Syed Kamall (PPE-DE). - (EN) Mevrouw de Voorzitter, ik dank u voor de gelegenheid om mijn stemgedrag met betrekking tot dit verslag toe te lichten.
Als ik naar het deel van de titel van dit verslag kijk dat luidt “een dialoog met de burger in het kader van het Verdrag van Lissabon”, doet me dat denken aan een uitspraak van Mahatma Gandhi. Toen hem gevraagd werd wat hij van de Westerse beschaving vond zei hij: Dat zou een goed idee zijn. Toen ik “een dialoog met de burger in het kader van het Verdrag van Lissabon” las, dacht ik “Dat zou een goed idee zijn, ja toch?” Was er maar sprake van een dialoog met de burgers. Hadden we maar een tweerichtingsdialoog. Een van de vorige sprekers zei dat er bij een dialoog absoluut sprake moet zijn van tweerichtingsverkeer. Als wij echter naar de maatschappelijke organisaties kijken die gefinancierd worden om het Verdrag van Lissabon te promoten, zien wij uitsluitend organisaties die maar één doel voor ogen hebben en dat is het promoten van dit fundamenteel ondemocratische Verdrag.

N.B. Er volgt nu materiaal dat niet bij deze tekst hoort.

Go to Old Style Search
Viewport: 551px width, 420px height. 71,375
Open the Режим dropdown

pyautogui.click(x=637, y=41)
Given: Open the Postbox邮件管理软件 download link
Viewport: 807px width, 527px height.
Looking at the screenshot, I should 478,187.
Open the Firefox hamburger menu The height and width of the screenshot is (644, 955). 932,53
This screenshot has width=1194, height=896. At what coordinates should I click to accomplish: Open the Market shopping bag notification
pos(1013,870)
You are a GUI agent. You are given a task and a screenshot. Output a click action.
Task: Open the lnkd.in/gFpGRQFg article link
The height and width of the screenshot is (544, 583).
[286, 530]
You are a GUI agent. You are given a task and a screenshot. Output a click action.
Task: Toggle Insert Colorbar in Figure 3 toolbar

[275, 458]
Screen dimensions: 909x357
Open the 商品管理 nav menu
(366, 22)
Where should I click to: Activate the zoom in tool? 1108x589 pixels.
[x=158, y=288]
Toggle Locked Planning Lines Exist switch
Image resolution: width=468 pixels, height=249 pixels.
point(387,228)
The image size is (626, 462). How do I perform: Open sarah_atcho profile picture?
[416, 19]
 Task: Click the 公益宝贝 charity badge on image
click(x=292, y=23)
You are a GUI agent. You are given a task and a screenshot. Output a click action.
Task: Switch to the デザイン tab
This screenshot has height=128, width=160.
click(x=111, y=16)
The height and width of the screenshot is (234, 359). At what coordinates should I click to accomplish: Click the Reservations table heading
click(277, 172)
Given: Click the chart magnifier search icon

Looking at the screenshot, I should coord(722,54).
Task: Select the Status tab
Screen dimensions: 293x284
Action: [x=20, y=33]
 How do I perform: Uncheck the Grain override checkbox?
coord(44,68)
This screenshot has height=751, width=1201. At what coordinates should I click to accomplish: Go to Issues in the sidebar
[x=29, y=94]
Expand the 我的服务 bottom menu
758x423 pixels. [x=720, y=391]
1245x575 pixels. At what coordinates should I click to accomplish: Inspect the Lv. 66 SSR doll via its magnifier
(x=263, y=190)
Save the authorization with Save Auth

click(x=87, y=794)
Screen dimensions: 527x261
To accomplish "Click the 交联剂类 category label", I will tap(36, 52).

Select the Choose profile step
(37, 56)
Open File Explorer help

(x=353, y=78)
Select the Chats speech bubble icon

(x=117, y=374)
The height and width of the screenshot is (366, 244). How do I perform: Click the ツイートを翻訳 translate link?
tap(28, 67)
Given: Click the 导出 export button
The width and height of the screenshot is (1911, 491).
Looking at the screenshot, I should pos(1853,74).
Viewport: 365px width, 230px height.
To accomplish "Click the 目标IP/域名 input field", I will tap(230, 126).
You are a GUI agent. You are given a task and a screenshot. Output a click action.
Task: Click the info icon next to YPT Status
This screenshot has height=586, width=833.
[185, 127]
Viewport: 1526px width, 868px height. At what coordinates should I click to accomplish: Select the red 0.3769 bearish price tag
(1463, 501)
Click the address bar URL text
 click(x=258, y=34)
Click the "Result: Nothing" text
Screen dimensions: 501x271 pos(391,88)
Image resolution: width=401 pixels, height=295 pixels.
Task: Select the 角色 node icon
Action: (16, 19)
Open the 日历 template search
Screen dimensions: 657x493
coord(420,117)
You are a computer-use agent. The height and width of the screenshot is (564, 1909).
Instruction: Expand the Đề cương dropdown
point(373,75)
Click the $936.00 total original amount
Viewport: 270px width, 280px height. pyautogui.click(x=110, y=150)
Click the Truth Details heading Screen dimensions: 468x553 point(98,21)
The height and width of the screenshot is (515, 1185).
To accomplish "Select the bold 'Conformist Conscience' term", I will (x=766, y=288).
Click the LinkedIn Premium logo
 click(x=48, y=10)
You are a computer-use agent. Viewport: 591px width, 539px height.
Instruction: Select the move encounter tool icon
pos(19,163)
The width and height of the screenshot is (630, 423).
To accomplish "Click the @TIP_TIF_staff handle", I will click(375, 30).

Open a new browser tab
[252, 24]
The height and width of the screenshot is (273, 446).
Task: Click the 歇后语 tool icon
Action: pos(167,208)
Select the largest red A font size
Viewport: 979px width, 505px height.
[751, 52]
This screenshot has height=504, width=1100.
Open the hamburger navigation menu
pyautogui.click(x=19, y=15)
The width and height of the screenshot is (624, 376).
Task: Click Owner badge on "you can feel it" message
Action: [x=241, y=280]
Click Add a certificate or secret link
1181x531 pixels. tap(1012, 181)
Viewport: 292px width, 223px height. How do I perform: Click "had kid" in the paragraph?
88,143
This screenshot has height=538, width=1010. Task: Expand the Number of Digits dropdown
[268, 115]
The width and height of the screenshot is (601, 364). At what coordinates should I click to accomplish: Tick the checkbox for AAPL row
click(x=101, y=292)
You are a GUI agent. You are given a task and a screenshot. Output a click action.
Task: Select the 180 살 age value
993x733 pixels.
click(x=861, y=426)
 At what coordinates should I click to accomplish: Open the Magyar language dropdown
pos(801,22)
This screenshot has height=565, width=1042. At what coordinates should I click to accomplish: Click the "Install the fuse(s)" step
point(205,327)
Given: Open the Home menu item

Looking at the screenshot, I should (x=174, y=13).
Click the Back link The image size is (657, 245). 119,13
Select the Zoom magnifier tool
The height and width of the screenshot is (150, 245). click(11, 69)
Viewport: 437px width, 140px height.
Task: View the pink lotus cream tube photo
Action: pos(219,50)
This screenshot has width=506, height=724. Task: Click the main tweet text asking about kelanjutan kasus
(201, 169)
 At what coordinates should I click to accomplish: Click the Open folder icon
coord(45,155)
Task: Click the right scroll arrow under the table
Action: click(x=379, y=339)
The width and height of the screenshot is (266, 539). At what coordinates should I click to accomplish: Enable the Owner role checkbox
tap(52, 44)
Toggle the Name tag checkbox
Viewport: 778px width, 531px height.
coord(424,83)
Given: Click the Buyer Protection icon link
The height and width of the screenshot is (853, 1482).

Hoeveel organisaties worden er gesubsidieerd die tegen het Verdrag zijn of krijgen de kans om hun argumenten onder de aandacht te brengen? Er is geen sprake van een tweerichtingsdialoog. Dat is de reden dat de burgers van de EU het Verdrag van Lissabon zullen verwerpen wanneer zij de kans krijgen om zich daarover uit te spreken.
Syed Kamall (PPE-DE). - (EN) Mevrouw de Voorzitter, ik dank iedereen in dit Parlement voor hun geduld. Ik wilde over dit onderwerp graag iets zeggen, maar vandaag moet ik eigenlijk veel te veel dingen kwijt. Dat komt allemaal door de spanning vanwege de grote hoeveelheid stemmingen die vandaag in dit Parlement zijn gehouden. Het gemeenschappelijk visserijbeleid: prima. Duurzame ontwikkeling: daar moeten wij absoluut aandacht aan besteden. Alleen zijn deze onderwerpen inherent in strijd met elkaar. Als je naar een duurzaam visserijbeleid toe wil, zal de aandacht uit moeten gaan naar eigendomsrechten en marktgerichte oplossingen. Kijk maar eens naar de landen waar vissers verhandelbare rechten hebben die van generatie op generatie overgaan. Dat is de beste manier om te zorgen dat wij weer over duurzame visbestanden kunnen beschikken. Dat doel kan niet bereikt worden via een of andere kunstmatige communistische methode op basis van een centrale planning van de visserij. Dat leidt straks tot een grote uitputting van de visbestanden en daar zullen wij uiteindelijk allemaal onder te lijden hebben.
De Voorzitter. - De vergadering zal nu worden onderbroken. Wij zullen de stemverklaringen voortzetten na de plechtige vergadering.